**Task objective**
Write out exactly the lines from the first line of the records below through the line that contains "Given: Choose the Noise waveform icon", and stop there.

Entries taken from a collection
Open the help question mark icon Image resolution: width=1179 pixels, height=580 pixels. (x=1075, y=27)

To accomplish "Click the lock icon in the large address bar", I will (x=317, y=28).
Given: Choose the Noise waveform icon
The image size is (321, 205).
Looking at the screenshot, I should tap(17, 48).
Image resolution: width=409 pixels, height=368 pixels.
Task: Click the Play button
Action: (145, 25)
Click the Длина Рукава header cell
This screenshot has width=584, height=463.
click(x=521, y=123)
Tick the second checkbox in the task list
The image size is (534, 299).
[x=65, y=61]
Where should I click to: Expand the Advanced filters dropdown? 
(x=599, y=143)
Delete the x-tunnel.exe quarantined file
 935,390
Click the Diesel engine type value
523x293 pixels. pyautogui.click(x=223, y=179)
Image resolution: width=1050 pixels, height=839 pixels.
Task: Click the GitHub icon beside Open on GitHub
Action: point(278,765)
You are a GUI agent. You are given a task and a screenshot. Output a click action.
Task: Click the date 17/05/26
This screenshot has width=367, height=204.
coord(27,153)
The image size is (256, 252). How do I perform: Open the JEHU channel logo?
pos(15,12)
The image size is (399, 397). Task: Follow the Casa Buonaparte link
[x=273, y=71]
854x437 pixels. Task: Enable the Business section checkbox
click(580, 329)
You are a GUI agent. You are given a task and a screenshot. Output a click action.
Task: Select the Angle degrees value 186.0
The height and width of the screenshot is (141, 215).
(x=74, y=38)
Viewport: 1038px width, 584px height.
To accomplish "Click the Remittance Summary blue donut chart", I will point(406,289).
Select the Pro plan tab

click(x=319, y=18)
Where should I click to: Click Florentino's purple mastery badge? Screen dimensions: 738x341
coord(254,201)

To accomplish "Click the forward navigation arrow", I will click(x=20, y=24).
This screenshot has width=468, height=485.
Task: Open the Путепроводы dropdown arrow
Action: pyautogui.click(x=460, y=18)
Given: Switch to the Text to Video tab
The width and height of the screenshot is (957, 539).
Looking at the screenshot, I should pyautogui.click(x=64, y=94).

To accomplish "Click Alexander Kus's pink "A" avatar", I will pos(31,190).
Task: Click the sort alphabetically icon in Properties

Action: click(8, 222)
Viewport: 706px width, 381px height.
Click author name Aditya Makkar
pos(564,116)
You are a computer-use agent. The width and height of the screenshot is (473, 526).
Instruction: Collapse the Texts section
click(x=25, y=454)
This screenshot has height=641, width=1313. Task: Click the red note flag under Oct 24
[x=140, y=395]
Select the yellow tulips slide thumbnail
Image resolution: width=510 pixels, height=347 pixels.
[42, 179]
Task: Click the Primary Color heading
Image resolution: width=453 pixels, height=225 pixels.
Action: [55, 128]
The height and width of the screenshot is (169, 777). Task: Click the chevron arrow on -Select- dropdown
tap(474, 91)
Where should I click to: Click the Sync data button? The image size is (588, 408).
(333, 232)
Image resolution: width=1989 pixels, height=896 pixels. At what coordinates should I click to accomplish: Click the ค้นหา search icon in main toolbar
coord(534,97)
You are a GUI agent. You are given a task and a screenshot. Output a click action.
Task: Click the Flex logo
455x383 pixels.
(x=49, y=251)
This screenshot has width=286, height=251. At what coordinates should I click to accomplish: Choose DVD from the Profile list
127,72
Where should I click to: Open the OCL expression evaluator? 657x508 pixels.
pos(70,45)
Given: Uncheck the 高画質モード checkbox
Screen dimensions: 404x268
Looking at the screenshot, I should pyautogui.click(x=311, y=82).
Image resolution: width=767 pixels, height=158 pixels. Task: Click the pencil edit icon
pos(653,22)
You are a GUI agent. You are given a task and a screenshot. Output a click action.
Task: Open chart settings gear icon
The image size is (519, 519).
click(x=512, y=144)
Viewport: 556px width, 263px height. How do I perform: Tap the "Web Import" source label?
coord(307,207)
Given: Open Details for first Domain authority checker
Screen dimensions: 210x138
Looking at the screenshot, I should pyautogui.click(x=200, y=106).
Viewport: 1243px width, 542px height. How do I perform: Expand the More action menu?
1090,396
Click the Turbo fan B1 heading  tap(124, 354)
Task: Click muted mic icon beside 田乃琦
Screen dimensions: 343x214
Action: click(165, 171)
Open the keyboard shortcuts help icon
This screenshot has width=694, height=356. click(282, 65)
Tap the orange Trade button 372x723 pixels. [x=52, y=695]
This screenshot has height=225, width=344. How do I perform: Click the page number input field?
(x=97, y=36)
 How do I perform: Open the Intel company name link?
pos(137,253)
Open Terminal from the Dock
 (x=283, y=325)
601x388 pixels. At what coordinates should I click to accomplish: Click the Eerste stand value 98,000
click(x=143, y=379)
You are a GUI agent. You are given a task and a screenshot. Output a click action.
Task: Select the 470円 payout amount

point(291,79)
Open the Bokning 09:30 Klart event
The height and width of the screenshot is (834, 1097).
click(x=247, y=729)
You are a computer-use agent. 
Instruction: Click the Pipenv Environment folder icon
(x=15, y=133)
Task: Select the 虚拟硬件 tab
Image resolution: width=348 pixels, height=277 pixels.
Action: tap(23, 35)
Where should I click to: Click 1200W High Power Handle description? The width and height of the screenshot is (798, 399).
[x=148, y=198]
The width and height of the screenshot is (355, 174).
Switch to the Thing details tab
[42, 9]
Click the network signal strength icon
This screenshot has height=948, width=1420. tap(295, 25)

**Task result**
Open the help question mark icon Image resolution: width=1179 pixels, height=580 pixels. (x=1075, y=27)

To accomplish "Click the lock icon in the large address bar", I will (x=317, y=28).
Given: Choose the Noise waveform icon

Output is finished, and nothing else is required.